Will a mix done at low volume & sounding good be so when played loud ?

There are a few methods that involve calibrating your monitors using an SPL meter and pink noise ( B. Katz site ...digido.com or something please google) has details . The idea is to make it utterly repeatable so you "find a groove " so to speak. If you find yourself stacking compressors on top of compressor and pushing all the faders up you should try stopping that and turning up the monitor gain !!!!

I tend to side with the check it in as many environments and levels as you can team . Of course you know a mix is never really finished , you just run out of time or get fed up !!!!!!! This is made worse by digital and instant recall. I used to save so many iterations that I'd go batty trying to organize them !!!

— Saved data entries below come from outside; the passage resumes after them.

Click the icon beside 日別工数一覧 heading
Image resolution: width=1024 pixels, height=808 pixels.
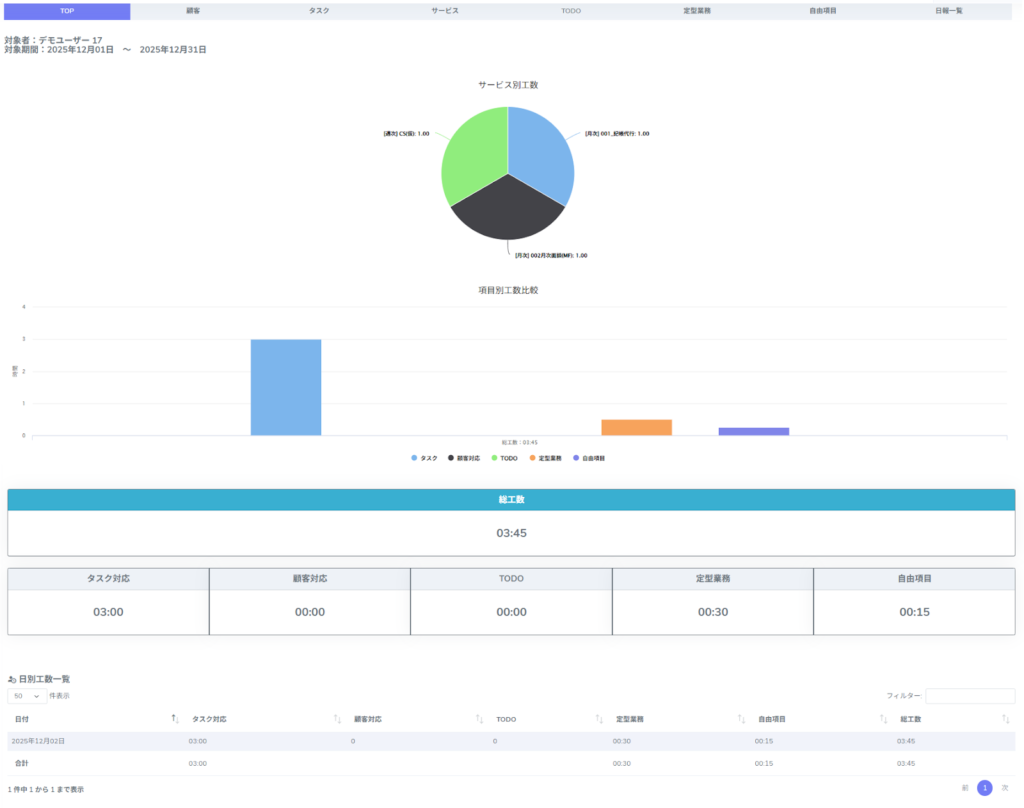(12, 680)
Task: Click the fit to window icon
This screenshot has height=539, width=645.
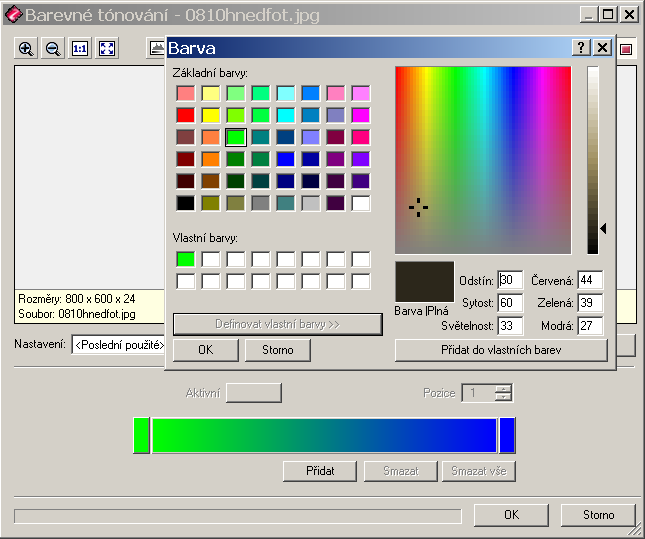Action: [107, 48]
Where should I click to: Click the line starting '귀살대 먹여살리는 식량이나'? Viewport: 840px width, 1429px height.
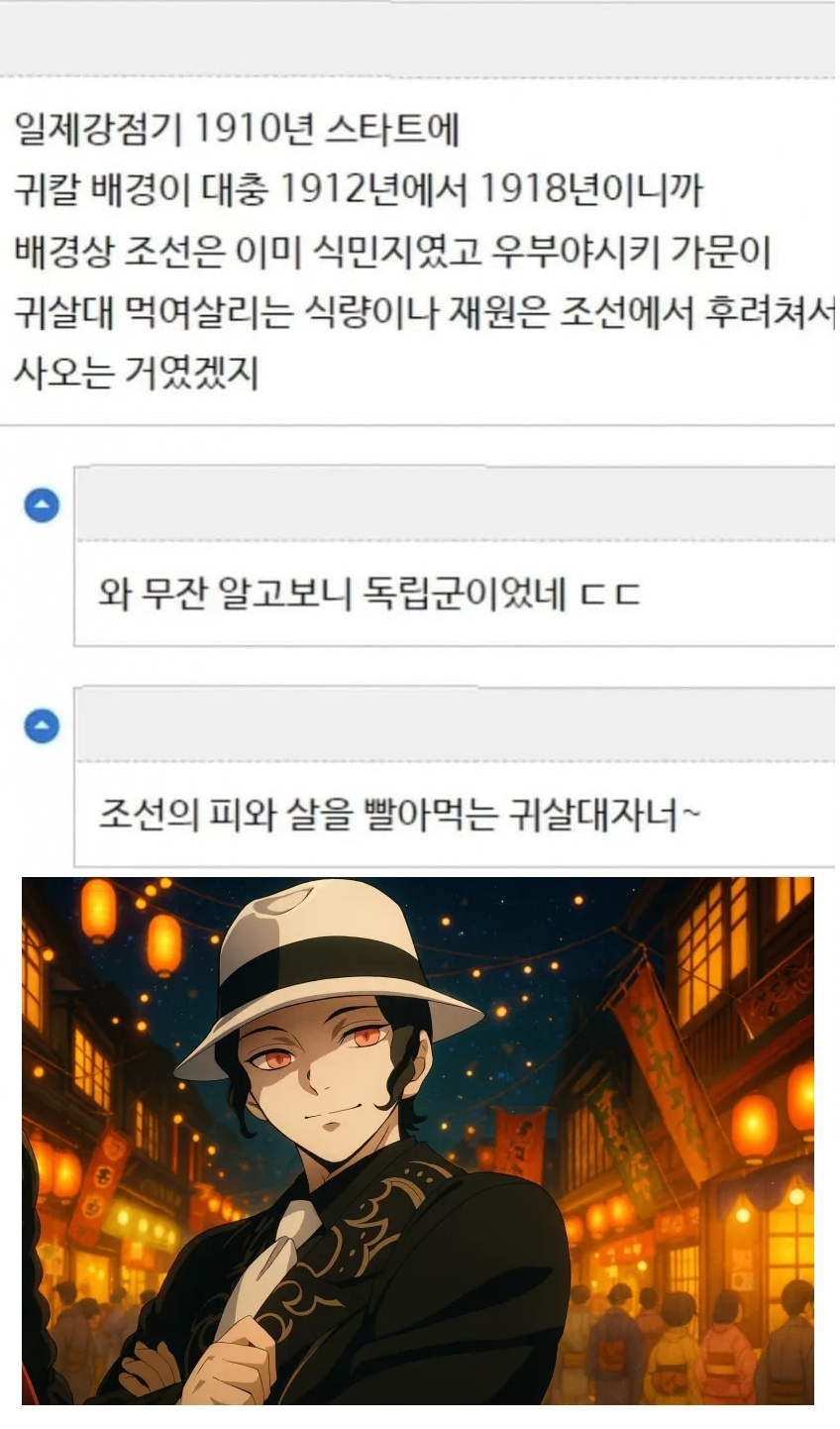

It is advisible to check that the most important item ( the vocal if it's a pop tune ) is the absolute last thing to go away as you turn it down into infinity .
(unless the vocalist sucks ; . then bury them in effects !!!!:laughings:)
 
I usually mix at low volumes, around conversation level. I especially use this volume level to check balance, eq, and overall tone.

However, I always turn it up a good bit to judge reverb and delay. It's too easy for me to use too much ambiance at lower levels and it really becomes obvious when you crank it or do a bit of fake mastering.

If the mix is going to translate well, it has to sound good at all reasonable volume levels.
 
What I do is a first mix with monitor speakers and when recording done I switch to head phones mine are the DT 770 PRo at 80 OHM price 300 bucks. the head phones are not that loud and allow you to hear the recording in your head with the head phones on you can hear the hisses and moans that the loud monitor speakers can not. so by switching from loud moniters to mid loud head phones you are able to Correct in your sound. Does This make any sense?
 
What I do is a first mix with monitor speakers and when recording done I switch to head phones mine are the DT 770 PRo at 80 OHM price 300 bucks. the head phones are not that loud and allow you to hear the recording in your head with the head phones on you can hear the hisses and moans that the loud monitor speakers can not. so by switching from loud moniters to mid loud head phones you are able to Correct in your sound. Does This make any sense?
If you're saying that you use headphones to "fine tune" or listen for details, then yes it makes sense.

If you're saying you actually MIX with headphones, I'd say that's not a very good idea.
 
How quiet is "quiet"? If you're mixing on a small set of monitors you may need some volume just to hear everything the speaker will produce. I wrestle with this all the time and have never been really happy with my results and there's no budget for higher end monitors.

I'm using a powered set of Event TR5s, which seem pretty solid, but I miss the low end. So I take the idea of playing the cut on other systems to a bit of an extreme sometimes - I have a couple of Bose systems, a set of the original walnut Advent 1s that still do pretty well (although one is on probation right now) and then there's the car stereo and the SONY BoomerBoxerthingie. In other words, I run a mix through whatever crap is lying around to see how it sounds. An unbalanced mix will do some very weird things sooner or later on one of these systems.
 
I tend to side with the check it in as many environments and levels as you can team .

Same here, I dont think I could get a good mix at one level, whatever the level was. I constantly change, and agree it keeps the ears fresh.